At present, scientists can only look for planets beyond our Solar System using indirect means.
Depending on the method, this will involve looking for signs of transits in front of a star (Transit
Photometry), measuring a star for signs of wobble (Doppler Spectroscopy), looking for light reflected
from a planet’s atmosphere (Direct Imaging), and a slew of other methods.

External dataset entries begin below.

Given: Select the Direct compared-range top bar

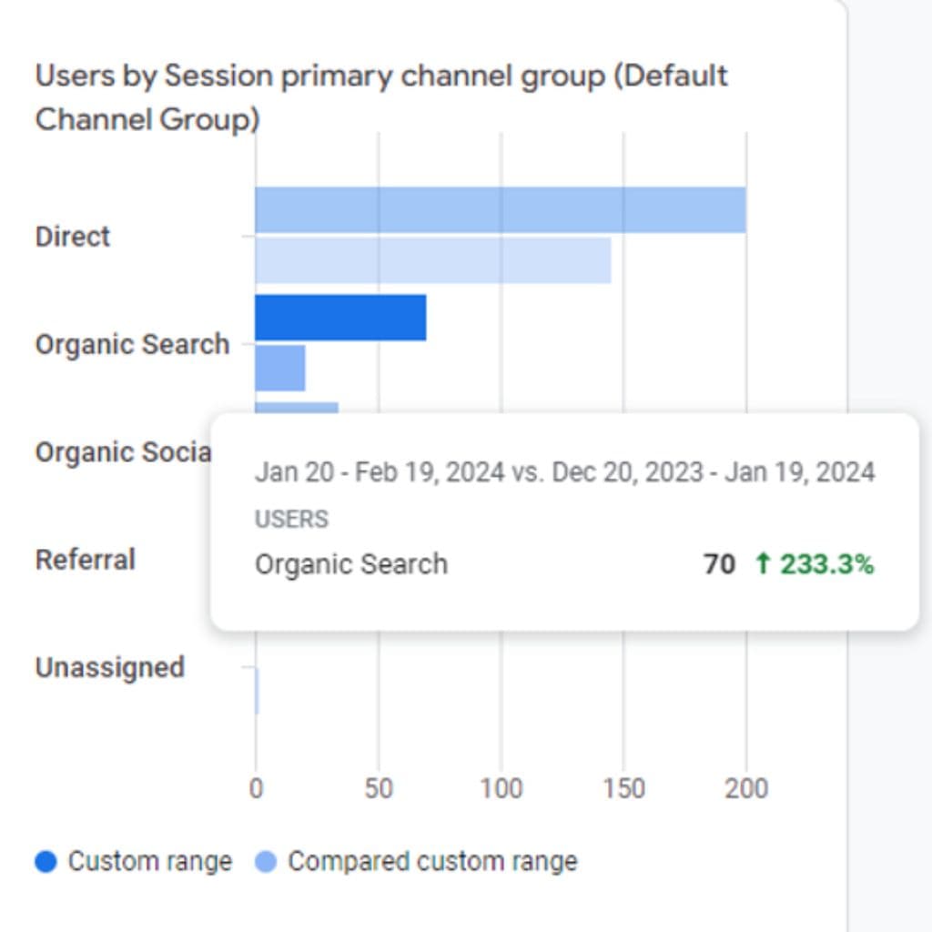Looking at the screenshot, I should pos(501,210).
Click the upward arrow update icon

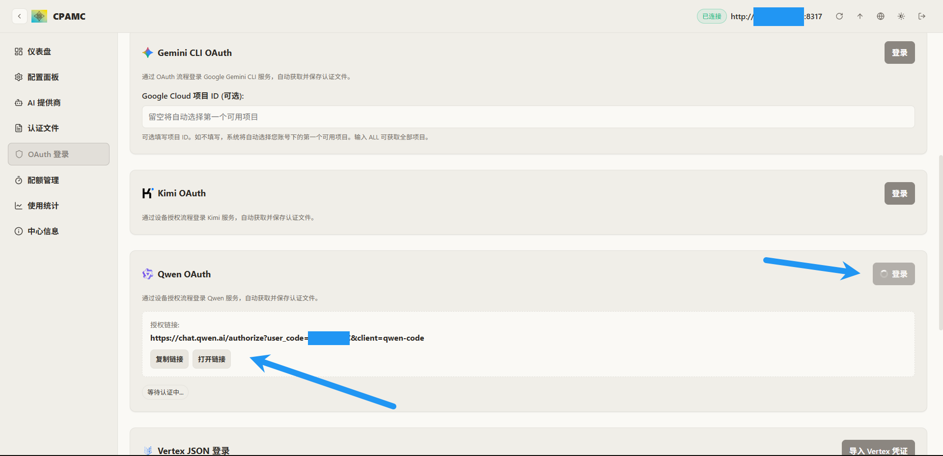click(x=860, y=16)
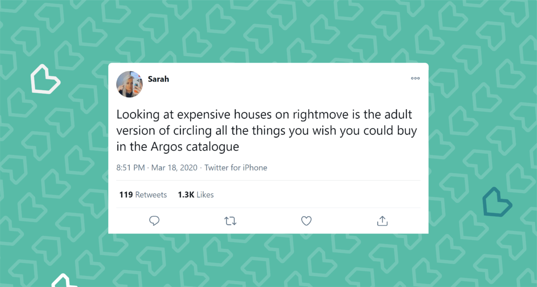This screenshot has height=287, width=537.
Task: Select the retweet arrows icon
Action: click(x=230, y=221)
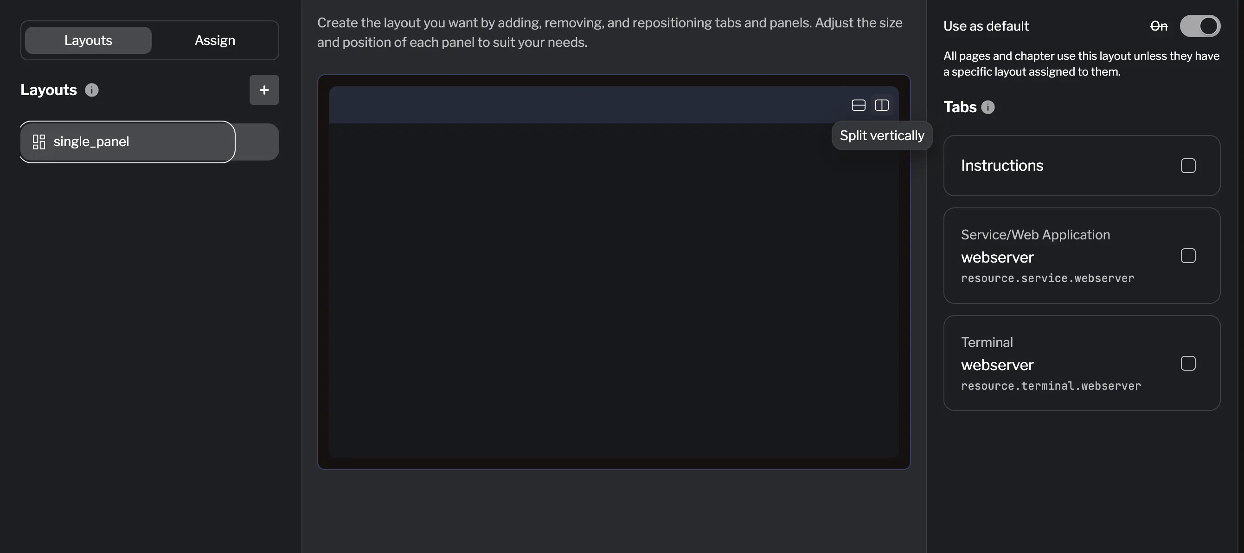
Task: Click the panel header bar in preview
Action: coord(580,105)
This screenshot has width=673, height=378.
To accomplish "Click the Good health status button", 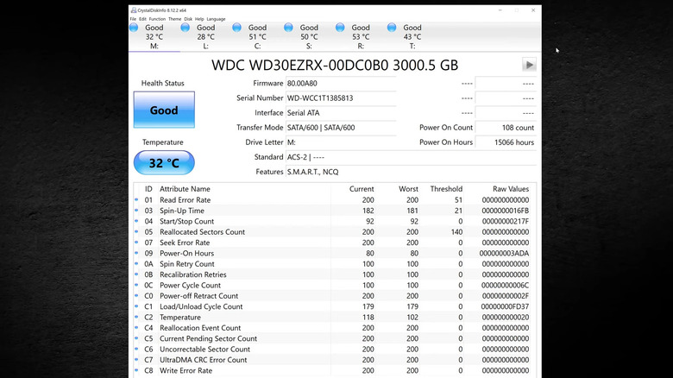I will point(164,110).
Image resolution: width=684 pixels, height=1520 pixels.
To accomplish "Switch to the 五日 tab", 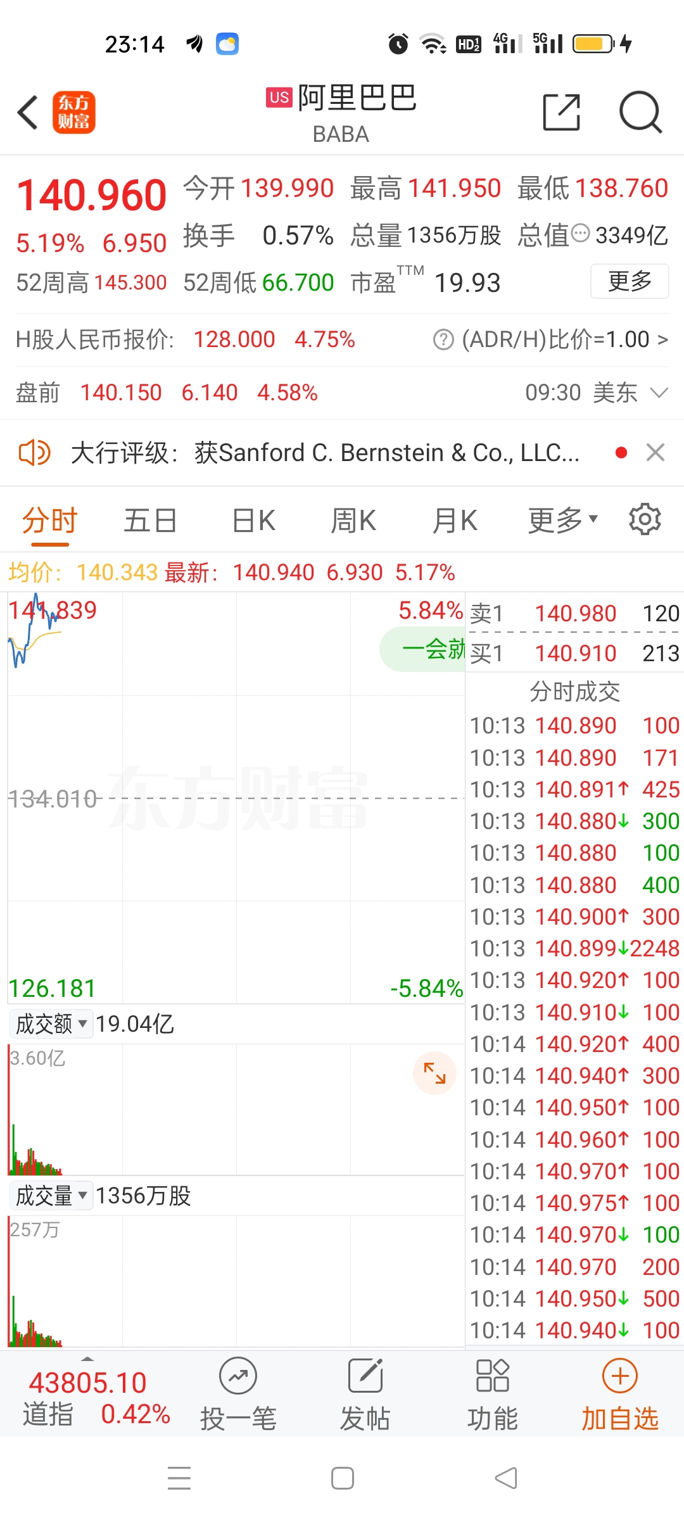I will point(150,521).
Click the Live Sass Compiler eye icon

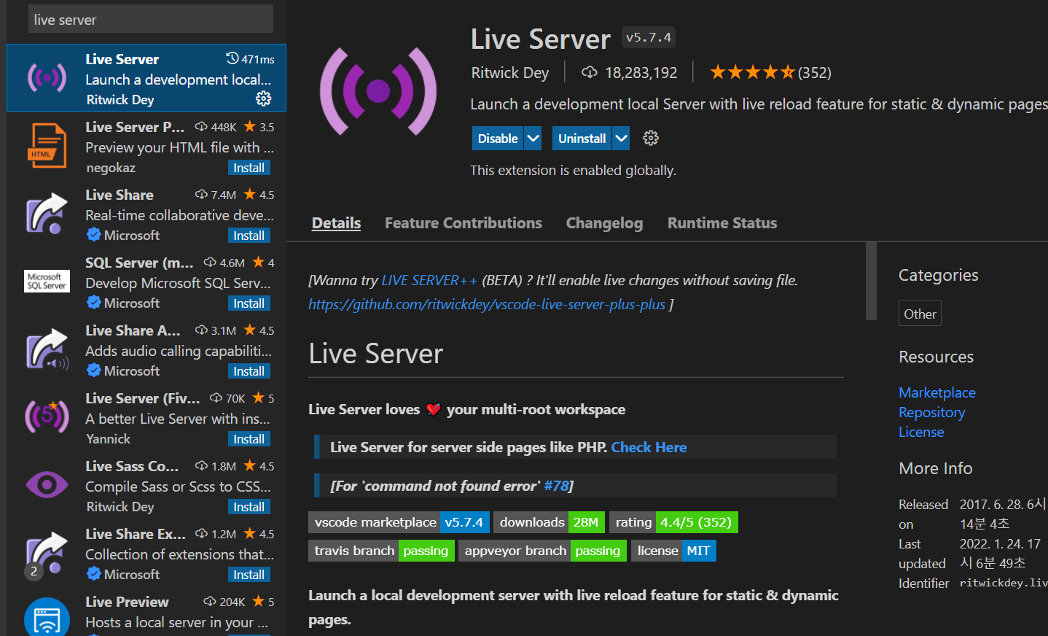point(46,485)
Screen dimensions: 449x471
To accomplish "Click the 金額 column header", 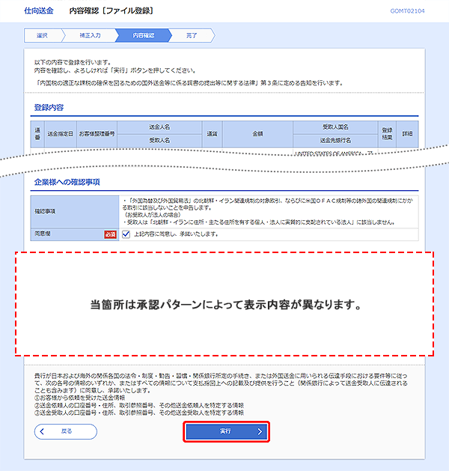I will 257,133.
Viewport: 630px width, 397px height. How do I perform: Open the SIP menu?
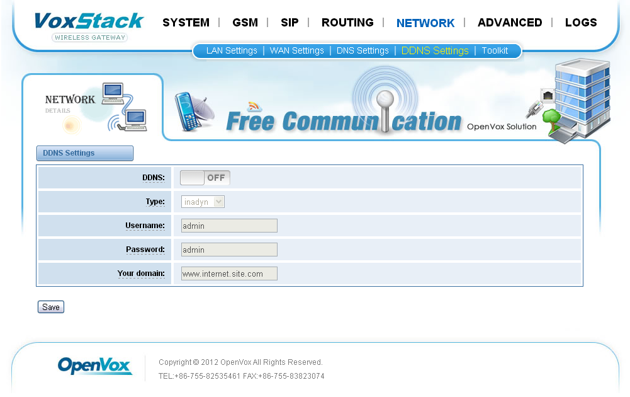[290, 23]
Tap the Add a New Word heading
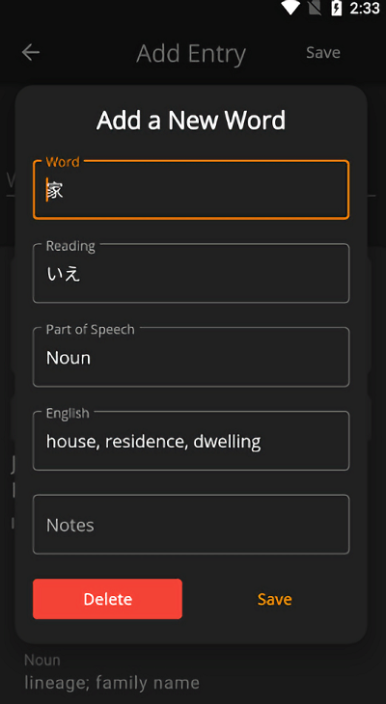Image resolution: width=386 pixels, height=704 pixels. point(191,121)
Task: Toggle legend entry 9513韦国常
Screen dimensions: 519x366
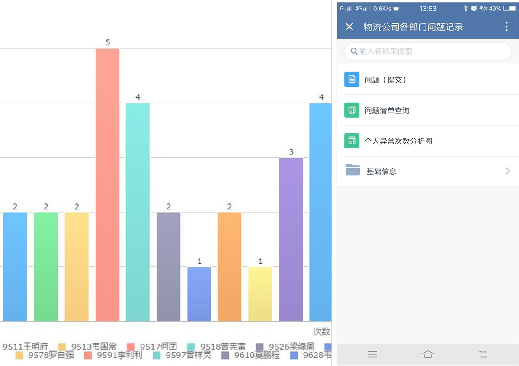Action: (88, 347)
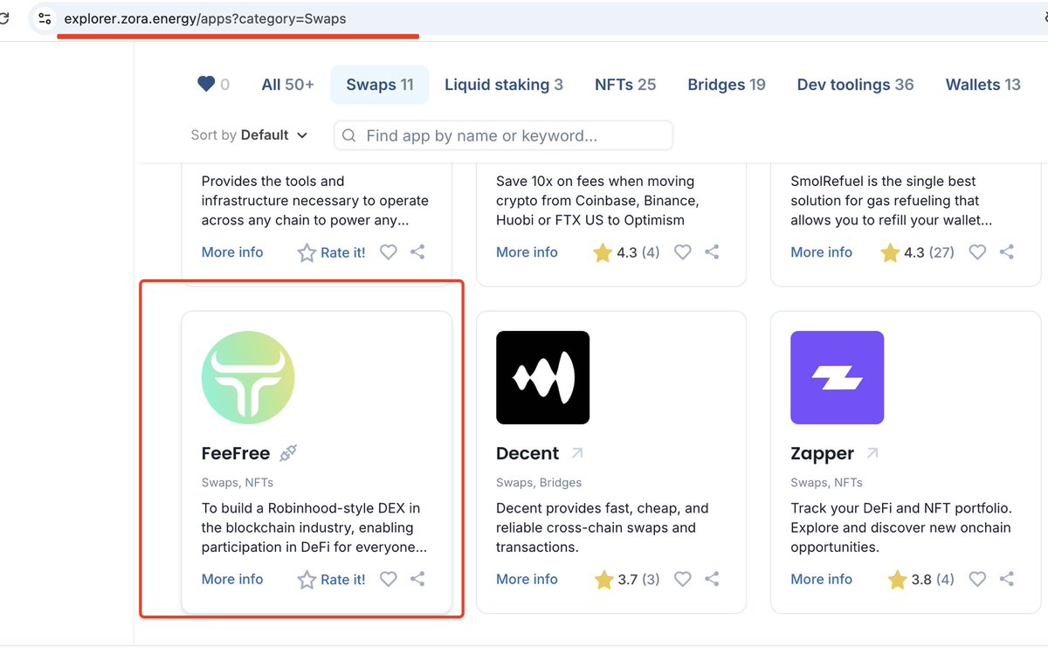Click More info on the Zapper card

pyautogui.click(x=821, y=579)
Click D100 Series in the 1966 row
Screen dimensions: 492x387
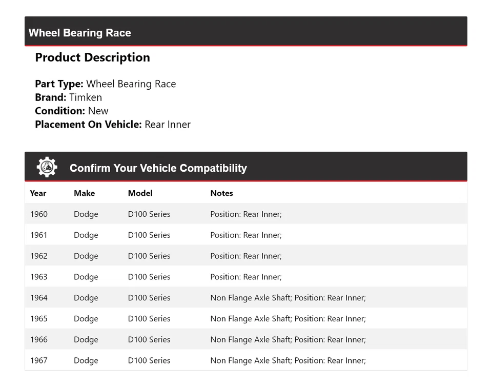(149, 340)
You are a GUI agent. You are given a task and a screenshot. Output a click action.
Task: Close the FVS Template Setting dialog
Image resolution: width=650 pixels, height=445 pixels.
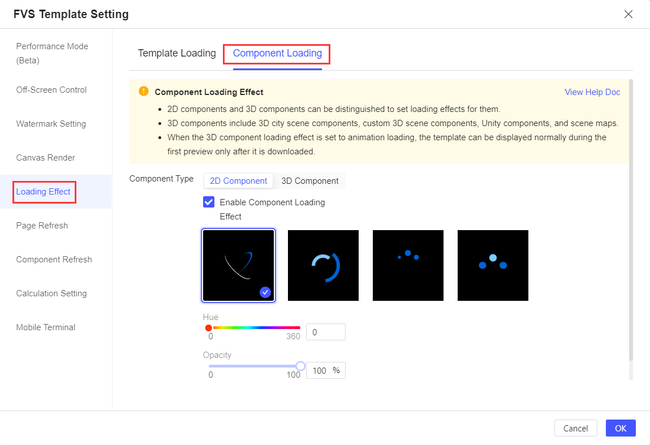point(629,14)
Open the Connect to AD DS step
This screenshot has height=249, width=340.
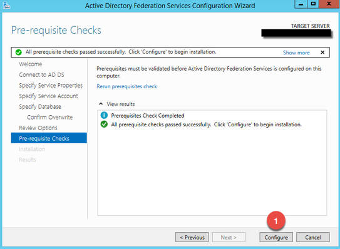41,75
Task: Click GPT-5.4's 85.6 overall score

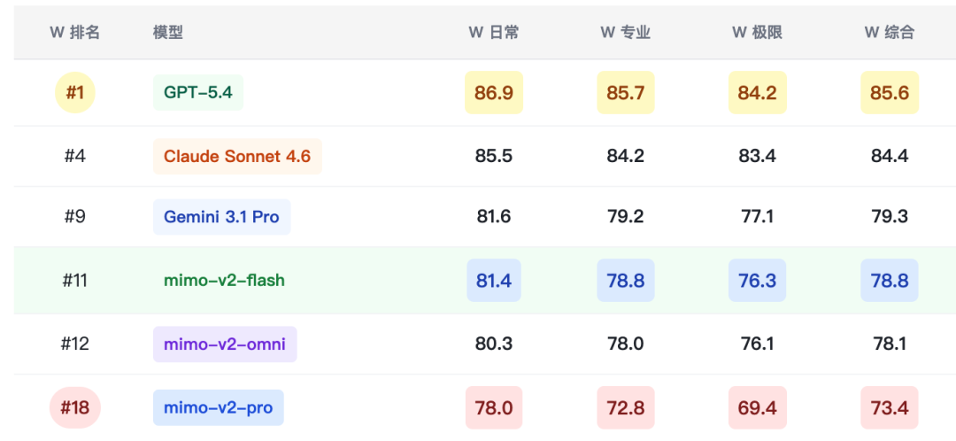Action: pos(889,93)
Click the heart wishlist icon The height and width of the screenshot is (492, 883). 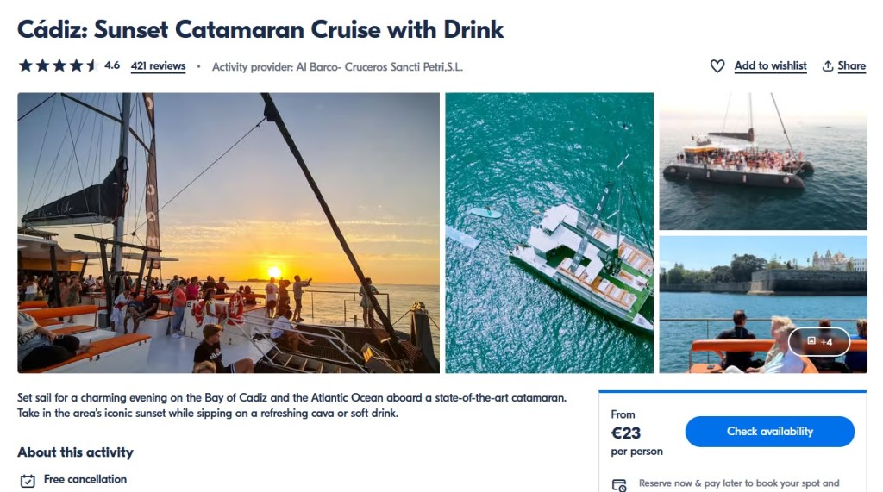(717, 66)
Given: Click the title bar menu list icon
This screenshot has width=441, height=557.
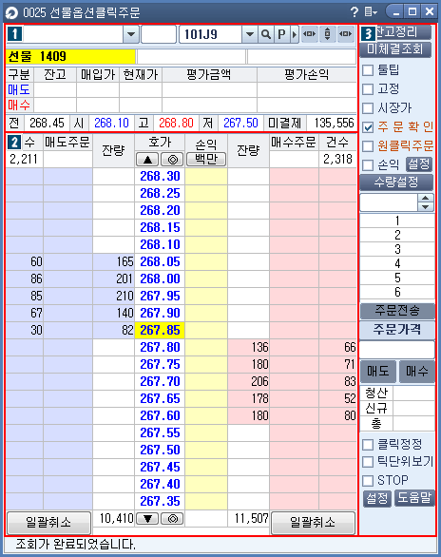Looking at the screenshot, I should pos(371,12).
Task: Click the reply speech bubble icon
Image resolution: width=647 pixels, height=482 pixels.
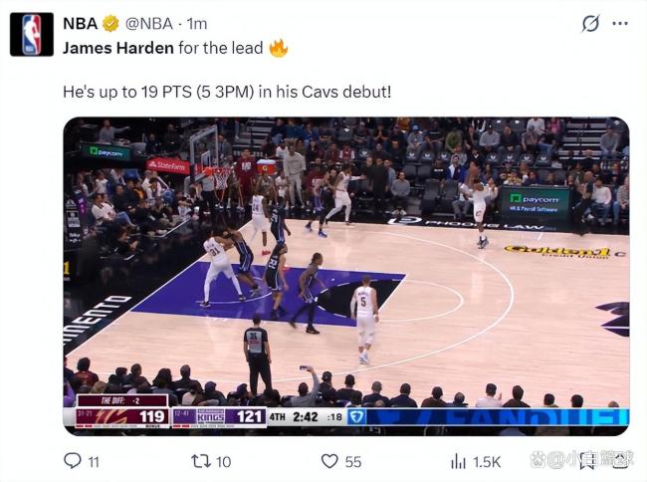Action: 72,461
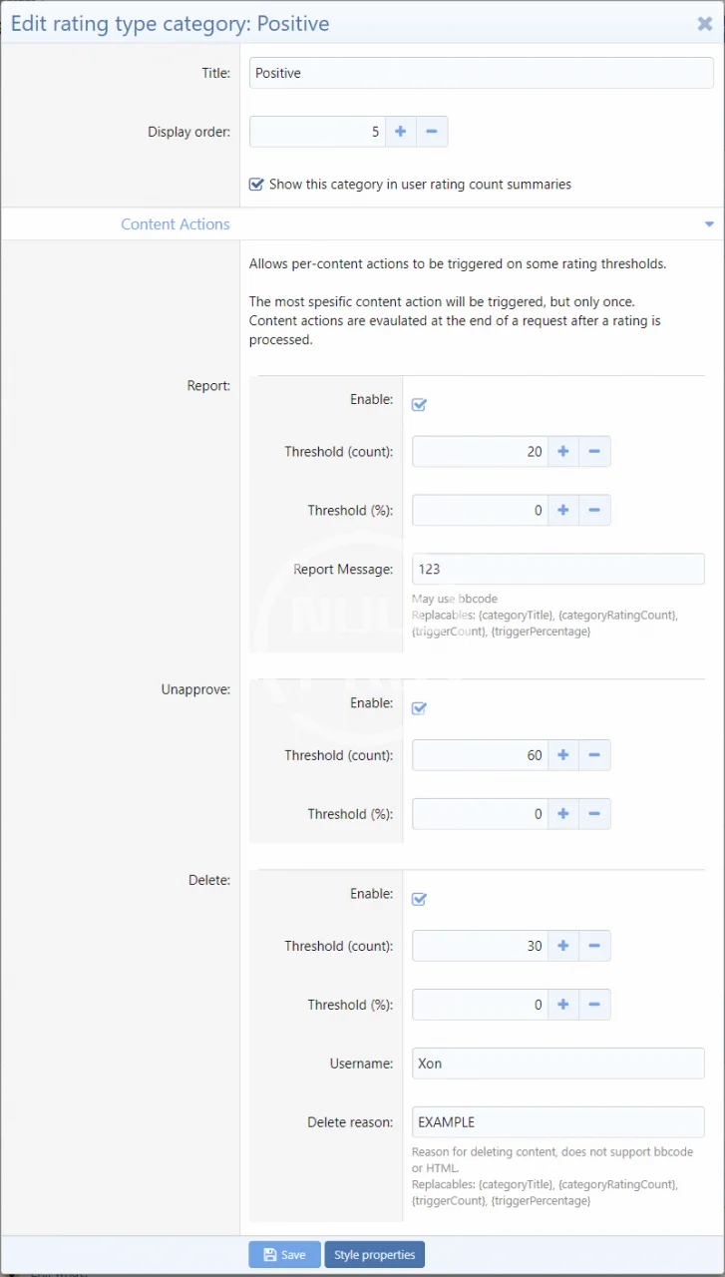The width and height of the screenshot is (725, 1277).
Task: Decrease Display order with minus button
Action: [x=432, y=132]
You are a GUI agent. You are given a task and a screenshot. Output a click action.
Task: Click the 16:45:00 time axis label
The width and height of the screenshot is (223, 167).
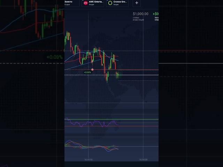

Based on certain parameters, astronomers are then able to determine whether a planet is potentially-
habitable or not. However, a team of astronomers from the Netherlands recently released a study in
which they describe a novel approach for exoplanet-hunting: looking for signs of aurorae. As these are
the result of interaction between a planet’s magnetic field and a star, this method could be a shortcut to
finding life!
To break it down, interactions between a magnetic field and the charged particles that are regularly
emitted by a star (aka. solar wind) are what cause aurorae. Moreover, the presence of this phenomenon
produces radio waves that have a distinct signature that can be detected by radio observatories here on
Earth. This is precisely what the Netherlands-based astronomers did using the Low Frequency
Array (LOFAR).

LOFAR is a multipurpose sensor array that is paired with a computer and network infrastructure to can
handle extremely large volumes of data. The core of the array (the “superterp“) consists of a network of
thirty-eight stations concentrated in the northeast of the Netherlands with 14 additional stations in
neighboring Germany, France, Sweden, the UK, Ireland, Poland, and Latvia.
As they indicate in their study, which recently appeared in the journal Nature, LOFAR was able to
detect the type of low-frequency radio waves that were predicted from a nearby star – GJ 1151, an M-
type red dwarf over 25 light-years from Earth. As Harish Vedantham, a staff scientist at ASTRON and
the lead author of study, explained in an NYU press statement:

“The motion of the planet through a red dwarf’s strong magnetic field acts like an electric engine much
in the same way a bicycle dynamo works. This generates a huge current that powers aurorae and radio
emission on the star.”

These kinds of star-planet interactions have been predicted for over thirty years, in part based on the
aurora activity that has been observed in the Solar System. While the Sun’s magnetic field is not strong
enough to produce these types of radio emissions elsewhere in the Solar System, similar activity has
been seen with Jupiter and its largest Moons.

For example, interactions between Jupiter’s strong magnetic field and Io (the innermost of its largest
moons) produces auroras and bright radio emissions that even outshine the Sun at sufficiently low
frequencies. However, this was the first time astronomers have detected and deciphered these kinds of
radio signals from another star system.
As Joe Callingham, an ASTRON postdoctoral fellow and a co-author of the study, indicated:
“We adapted the knowledge from decades of radio observations of Jupiter to the case of this star. A
scaled-up version of Jupiter-Io has long been predicted to exist in star-planet systems, and the emission
we observed fits the theory very well.”
Their findings were confirmed by a second team whose research is detailed in a study that appeared in
The Astrophysical Journal Letters. For their study, Pope and his colleagues relied on data provided by
the High Accuracy Radial velocity Planet Searcher North (HARPS-N) instrument on the Galileo
National Telescope (TNG), located on the island of La Palma, Spain.